The Indian Computer Emergency Response Team (CERT-In) under the Ministry of Electronics and Information Technology has issued a warning for Google Chrome users. It has notified multiple vulnerabilities in Google Chrome that could allow remote attackers to execute arbitrary code and bypass security restrictions on targeted systems.
No, not all users of Google Chrome are affected by the vulnerability. As per the advisory, Google Chrome users running versions prior to Google Chrome 104.0.5112.101 are at the risk. If you are running an old version of Google Chrome, it is advised to update the browser version on your laptop.
What does the warning say?
In its warning, CERT-In says that multiple vulnerabilities have been detected in Google Chrome browser “which could allow a remote attacker to execute arbitrary code and security restriction bypass on the targeted system.”
“These vulnerabilities exist in Google Chrome due to use after free in FedCM, SwiftShader, ANGLE, Blink, Sign-in Flow, Chrome OS Shell; Heap buffer overflow in downloads, insufficient validation of untrusted input in intents, insufficient policy enforcement in Cookies and inappropriate implementation in extensions API,” it further adds.

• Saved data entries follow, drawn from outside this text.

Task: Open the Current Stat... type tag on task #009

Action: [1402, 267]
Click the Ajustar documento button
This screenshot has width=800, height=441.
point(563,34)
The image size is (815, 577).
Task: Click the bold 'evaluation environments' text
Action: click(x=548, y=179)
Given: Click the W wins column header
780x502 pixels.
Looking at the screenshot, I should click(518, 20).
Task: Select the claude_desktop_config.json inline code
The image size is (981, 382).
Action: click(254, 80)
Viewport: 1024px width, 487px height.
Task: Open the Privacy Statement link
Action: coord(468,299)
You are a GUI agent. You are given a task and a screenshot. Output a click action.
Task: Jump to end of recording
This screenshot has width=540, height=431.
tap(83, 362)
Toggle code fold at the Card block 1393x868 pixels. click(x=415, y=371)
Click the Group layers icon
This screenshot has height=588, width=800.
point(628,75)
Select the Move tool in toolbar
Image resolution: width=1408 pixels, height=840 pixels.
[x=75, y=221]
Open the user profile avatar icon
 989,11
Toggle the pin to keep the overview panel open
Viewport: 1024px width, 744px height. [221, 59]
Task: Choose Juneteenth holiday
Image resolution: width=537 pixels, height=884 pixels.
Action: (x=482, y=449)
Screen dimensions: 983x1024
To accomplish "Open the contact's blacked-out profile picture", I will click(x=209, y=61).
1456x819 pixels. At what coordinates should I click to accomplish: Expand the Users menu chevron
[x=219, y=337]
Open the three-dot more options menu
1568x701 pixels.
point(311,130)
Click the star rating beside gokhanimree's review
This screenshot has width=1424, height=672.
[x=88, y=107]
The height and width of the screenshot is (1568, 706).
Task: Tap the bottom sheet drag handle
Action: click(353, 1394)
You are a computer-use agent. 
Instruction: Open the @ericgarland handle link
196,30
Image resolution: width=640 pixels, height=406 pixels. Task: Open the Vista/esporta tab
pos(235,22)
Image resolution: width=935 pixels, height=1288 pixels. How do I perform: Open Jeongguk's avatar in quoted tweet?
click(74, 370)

The vulnerability (CVE-2022-2856) is being exploited in the wild. Users are advised to apply patches urgently, the advisory says.
Earlier this week, CERT-In issued an advisory for Apple users, warning them against a vulnerability existing in iOS and iPadOS version prior to 15.6.1, and macOS Monterey version prior to 12.5.1. In its warning, the central organization said that it could allow a remote attacker to exploit vulnerabilities by enticing a victim to open a specially-crafted file.
Apple has also disclosed serious security vulnerabilities for iPhones, iPads and Macs that could potentially allow attackers to take complete control of these devices. The company said it is “aware of a report that this issue may have been actively exploited”, and has asked its users to update their software. Apple did not disclose whether it had information regarding the extent to which the issue has been exploited. The Cupertino-based company has already released two security reports about the issue.